## [Aim of the task]
Collect from the data below each line with "comment".

## [Extracted entries]
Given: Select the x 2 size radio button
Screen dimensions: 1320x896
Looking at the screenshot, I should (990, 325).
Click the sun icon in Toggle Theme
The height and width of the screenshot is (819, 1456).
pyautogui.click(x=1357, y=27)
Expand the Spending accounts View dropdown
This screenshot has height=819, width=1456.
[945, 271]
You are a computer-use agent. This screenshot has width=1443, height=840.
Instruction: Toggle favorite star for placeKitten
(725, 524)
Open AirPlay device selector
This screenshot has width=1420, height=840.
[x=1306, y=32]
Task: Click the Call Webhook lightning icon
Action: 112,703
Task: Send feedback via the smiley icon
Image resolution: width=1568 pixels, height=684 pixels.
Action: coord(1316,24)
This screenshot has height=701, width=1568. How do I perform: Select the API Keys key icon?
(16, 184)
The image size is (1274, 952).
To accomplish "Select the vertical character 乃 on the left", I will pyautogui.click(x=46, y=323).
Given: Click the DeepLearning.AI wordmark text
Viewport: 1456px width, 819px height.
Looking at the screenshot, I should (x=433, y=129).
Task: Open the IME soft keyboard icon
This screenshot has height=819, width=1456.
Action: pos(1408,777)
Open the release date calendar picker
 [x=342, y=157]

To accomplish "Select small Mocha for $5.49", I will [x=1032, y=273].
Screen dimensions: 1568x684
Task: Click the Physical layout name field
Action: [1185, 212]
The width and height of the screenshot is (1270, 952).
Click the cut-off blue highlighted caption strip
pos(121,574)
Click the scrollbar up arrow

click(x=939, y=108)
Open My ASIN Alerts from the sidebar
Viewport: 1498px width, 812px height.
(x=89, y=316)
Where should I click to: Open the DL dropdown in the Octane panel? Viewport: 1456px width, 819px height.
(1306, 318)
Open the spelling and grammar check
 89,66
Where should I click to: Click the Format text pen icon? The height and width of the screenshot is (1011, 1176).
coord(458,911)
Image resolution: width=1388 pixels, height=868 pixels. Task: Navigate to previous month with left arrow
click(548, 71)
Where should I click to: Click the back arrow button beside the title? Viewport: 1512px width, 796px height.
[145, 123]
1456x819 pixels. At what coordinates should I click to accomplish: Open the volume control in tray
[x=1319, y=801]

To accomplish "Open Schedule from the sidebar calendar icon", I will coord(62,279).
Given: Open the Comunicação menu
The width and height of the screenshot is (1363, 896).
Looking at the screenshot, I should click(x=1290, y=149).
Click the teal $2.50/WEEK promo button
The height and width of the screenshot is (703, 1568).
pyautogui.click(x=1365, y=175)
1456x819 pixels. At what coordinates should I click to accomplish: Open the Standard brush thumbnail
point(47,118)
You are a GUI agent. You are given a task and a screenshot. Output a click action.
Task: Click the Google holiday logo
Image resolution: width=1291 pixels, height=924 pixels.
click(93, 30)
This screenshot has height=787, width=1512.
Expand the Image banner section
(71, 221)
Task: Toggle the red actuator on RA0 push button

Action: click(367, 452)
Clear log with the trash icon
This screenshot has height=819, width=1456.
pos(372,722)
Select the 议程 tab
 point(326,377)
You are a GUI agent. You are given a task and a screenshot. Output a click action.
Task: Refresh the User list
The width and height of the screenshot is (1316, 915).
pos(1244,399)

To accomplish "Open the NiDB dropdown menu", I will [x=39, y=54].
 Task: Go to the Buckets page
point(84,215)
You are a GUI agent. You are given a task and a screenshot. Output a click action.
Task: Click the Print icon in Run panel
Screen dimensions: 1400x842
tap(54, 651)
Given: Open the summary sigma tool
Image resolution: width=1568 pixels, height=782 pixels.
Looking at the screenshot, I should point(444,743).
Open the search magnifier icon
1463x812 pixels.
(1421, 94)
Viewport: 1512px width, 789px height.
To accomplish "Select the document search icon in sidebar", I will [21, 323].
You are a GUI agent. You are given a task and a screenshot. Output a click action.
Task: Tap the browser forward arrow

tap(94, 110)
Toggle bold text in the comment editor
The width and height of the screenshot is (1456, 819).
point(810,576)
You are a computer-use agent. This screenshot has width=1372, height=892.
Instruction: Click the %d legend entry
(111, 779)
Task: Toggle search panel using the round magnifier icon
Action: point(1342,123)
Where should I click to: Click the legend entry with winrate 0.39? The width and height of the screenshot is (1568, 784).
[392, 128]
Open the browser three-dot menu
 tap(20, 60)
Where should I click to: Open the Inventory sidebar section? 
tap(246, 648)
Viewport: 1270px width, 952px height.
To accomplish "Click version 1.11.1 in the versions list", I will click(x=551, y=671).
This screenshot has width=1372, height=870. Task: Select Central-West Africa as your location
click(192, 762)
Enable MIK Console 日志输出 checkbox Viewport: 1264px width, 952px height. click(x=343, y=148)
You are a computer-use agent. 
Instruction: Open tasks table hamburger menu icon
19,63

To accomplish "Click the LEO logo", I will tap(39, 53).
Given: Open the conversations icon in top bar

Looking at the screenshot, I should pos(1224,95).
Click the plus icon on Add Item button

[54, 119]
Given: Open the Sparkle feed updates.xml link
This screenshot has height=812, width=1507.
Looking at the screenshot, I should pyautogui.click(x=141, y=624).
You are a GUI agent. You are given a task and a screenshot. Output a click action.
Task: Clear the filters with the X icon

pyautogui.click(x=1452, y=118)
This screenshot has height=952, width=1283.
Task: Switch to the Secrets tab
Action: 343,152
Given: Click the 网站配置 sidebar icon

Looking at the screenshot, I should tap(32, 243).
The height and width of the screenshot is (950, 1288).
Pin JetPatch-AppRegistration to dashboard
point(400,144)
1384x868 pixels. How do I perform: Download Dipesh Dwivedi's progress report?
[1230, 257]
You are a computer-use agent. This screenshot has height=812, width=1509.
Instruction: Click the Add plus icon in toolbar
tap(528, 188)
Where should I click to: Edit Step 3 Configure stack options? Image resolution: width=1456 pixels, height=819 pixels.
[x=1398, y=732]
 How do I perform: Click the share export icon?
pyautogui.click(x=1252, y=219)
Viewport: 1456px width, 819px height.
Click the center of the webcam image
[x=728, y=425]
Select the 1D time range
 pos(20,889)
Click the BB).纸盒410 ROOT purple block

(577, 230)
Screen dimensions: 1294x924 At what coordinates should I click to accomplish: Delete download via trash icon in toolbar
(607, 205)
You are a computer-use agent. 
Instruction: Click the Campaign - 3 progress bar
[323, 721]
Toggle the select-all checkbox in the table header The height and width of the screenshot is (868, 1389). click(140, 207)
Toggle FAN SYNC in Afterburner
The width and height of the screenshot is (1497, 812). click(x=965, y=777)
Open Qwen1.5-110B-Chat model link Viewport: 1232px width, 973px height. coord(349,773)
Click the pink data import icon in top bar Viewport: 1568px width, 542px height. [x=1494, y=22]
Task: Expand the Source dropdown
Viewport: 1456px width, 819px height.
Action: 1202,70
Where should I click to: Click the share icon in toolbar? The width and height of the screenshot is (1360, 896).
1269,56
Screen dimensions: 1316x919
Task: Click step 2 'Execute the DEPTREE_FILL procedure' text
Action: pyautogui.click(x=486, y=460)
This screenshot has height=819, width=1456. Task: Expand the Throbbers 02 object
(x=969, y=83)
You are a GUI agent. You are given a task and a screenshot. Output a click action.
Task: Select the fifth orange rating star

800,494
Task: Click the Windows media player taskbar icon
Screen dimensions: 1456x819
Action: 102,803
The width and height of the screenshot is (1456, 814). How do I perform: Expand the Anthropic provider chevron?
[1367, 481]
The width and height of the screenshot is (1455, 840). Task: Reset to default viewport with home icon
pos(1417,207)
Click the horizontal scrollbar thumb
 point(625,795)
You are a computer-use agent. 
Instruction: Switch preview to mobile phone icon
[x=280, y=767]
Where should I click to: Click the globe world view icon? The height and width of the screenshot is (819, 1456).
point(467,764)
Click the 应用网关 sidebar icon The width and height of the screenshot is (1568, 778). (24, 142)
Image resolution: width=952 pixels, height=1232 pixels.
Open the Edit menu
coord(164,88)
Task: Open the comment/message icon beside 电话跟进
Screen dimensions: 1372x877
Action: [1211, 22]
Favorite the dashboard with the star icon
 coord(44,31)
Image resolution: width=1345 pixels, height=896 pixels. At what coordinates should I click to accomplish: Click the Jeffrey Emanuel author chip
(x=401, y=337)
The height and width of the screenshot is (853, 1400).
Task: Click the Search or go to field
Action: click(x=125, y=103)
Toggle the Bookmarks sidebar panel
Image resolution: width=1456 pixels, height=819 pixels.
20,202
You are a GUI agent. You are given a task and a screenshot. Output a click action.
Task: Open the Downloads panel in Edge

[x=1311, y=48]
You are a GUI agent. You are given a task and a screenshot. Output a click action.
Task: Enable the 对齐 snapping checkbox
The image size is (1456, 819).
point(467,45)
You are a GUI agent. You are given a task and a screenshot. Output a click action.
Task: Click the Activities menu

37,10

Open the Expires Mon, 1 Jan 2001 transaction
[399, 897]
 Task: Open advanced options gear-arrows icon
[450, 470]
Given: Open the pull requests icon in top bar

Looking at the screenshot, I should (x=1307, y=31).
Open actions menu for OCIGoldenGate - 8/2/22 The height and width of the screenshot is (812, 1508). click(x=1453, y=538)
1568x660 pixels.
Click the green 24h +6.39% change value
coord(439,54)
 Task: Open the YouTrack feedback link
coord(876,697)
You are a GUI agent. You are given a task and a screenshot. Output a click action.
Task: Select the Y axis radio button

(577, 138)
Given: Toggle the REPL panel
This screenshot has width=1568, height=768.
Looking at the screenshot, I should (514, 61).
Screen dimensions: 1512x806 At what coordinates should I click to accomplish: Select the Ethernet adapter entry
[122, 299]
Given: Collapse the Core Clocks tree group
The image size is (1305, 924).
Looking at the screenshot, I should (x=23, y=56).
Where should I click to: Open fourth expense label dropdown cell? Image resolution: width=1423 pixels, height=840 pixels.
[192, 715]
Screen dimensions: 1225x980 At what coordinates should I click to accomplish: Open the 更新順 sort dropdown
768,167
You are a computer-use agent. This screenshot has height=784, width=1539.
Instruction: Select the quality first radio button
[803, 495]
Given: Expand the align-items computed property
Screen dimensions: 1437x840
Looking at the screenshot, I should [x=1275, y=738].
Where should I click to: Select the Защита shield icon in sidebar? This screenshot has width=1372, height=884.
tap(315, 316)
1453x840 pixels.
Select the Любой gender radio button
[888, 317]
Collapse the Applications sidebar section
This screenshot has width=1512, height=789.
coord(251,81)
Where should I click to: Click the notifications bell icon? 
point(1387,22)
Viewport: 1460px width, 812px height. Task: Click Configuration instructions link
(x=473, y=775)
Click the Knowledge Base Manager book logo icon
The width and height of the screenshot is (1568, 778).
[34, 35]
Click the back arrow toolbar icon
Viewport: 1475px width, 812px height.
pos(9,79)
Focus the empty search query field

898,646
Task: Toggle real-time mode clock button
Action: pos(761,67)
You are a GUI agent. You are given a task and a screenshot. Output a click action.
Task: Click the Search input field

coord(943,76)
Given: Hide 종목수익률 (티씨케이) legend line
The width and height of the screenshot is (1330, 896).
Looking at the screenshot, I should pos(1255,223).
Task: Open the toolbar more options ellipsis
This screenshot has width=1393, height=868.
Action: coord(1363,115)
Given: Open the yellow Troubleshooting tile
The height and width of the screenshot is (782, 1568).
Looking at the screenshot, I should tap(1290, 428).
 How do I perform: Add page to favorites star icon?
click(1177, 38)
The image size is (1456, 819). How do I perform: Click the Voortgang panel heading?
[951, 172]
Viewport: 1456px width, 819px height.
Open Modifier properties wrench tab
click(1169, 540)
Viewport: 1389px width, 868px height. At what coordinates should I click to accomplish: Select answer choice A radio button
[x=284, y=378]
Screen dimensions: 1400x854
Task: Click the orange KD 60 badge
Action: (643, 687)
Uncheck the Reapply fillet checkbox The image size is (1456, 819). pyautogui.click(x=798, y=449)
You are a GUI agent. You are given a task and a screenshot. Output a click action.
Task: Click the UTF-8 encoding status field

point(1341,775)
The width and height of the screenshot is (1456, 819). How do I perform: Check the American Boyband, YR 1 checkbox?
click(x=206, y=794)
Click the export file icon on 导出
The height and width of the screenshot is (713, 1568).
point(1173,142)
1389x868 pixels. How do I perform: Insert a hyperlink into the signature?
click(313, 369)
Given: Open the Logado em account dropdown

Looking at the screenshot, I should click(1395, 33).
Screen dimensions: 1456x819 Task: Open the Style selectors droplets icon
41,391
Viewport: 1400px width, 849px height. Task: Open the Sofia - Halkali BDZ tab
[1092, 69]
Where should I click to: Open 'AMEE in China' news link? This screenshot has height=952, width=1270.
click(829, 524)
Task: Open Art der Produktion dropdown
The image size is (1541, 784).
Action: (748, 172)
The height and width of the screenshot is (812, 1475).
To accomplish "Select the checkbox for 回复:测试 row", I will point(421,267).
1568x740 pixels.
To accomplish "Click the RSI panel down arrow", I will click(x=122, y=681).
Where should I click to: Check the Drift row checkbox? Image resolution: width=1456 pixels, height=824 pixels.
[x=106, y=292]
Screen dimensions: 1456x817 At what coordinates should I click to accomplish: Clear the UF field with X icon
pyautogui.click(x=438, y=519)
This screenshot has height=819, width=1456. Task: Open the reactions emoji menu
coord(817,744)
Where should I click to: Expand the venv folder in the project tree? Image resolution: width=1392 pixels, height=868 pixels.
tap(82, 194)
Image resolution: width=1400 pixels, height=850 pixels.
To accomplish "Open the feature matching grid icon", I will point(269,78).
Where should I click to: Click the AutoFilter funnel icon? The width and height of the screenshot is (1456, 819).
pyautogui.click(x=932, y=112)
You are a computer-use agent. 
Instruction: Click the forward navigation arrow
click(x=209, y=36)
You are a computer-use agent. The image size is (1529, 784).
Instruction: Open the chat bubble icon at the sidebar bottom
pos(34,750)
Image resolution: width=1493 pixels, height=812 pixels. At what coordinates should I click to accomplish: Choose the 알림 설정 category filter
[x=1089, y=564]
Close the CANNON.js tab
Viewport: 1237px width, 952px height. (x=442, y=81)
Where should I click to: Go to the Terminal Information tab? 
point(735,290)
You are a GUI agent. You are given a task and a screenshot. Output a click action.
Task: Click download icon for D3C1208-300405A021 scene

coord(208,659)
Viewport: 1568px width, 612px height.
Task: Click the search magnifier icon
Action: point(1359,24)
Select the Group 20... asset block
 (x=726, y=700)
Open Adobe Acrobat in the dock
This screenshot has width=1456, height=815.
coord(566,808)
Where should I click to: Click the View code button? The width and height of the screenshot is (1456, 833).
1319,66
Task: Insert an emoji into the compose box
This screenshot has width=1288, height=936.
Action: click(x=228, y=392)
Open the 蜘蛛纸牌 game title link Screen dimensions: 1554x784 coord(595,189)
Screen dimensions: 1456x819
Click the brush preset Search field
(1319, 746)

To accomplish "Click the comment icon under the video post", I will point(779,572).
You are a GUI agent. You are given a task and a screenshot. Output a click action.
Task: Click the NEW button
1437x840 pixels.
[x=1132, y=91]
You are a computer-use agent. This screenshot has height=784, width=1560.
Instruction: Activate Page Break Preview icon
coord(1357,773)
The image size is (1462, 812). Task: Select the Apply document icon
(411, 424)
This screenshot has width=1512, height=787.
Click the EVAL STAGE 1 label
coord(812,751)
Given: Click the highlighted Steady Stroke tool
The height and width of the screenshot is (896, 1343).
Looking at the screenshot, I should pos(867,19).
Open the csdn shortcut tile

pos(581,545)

## [Answer box]
Toggle bold text in the comment editor
Task: Open the comment/message icon beside 电话跟进
To accomplish "Click the comment icon under the video post", I will point(779,572).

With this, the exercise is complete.